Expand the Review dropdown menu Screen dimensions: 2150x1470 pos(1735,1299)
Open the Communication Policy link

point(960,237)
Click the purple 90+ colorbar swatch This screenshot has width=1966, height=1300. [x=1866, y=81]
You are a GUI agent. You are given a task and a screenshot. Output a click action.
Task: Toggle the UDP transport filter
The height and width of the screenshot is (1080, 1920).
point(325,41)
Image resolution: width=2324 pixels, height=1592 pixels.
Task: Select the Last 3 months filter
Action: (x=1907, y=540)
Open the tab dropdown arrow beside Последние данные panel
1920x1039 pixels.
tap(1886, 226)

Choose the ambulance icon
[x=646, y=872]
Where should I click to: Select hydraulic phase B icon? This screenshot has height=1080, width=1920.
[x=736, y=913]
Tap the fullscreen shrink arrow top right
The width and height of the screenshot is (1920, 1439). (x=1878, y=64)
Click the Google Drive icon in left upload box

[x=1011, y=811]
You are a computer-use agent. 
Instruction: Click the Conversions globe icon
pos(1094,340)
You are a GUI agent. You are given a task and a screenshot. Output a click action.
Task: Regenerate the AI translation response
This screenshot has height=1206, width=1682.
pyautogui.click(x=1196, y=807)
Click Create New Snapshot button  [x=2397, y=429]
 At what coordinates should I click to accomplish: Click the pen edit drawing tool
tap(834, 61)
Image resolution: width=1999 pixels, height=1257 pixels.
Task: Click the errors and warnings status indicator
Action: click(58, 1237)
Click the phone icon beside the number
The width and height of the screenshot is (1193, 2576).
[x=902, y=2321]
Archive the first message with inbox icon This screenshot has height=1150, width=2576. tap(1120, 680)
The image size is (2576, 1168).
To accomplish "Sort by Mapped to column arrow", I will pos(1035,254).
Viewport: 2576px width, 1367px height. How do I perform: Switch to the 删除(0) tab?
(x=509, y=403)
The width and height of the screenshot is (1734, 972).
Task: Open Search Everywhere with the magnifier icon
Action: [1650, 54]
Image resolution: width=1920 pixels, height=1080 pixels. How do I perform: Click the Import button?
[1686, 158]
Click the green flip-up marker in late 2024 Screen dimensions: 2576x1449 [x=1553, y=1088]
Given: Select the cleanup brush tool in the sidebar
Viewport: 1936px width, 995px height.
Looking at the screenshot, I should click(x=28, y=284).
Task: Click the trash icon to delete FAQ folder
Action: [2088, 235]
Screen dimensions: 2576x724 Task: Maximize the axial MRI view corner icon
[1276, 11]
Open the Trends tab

■ Task prompt
Retrieve each line of the data in which the word "dropdown" can be found.

■ Result of this exercise
Expand the Review dropdown menu Screen dimensions: 2150x1470 pos(1735,1299)
Open the tab dropdown arrow beside Последние данные panel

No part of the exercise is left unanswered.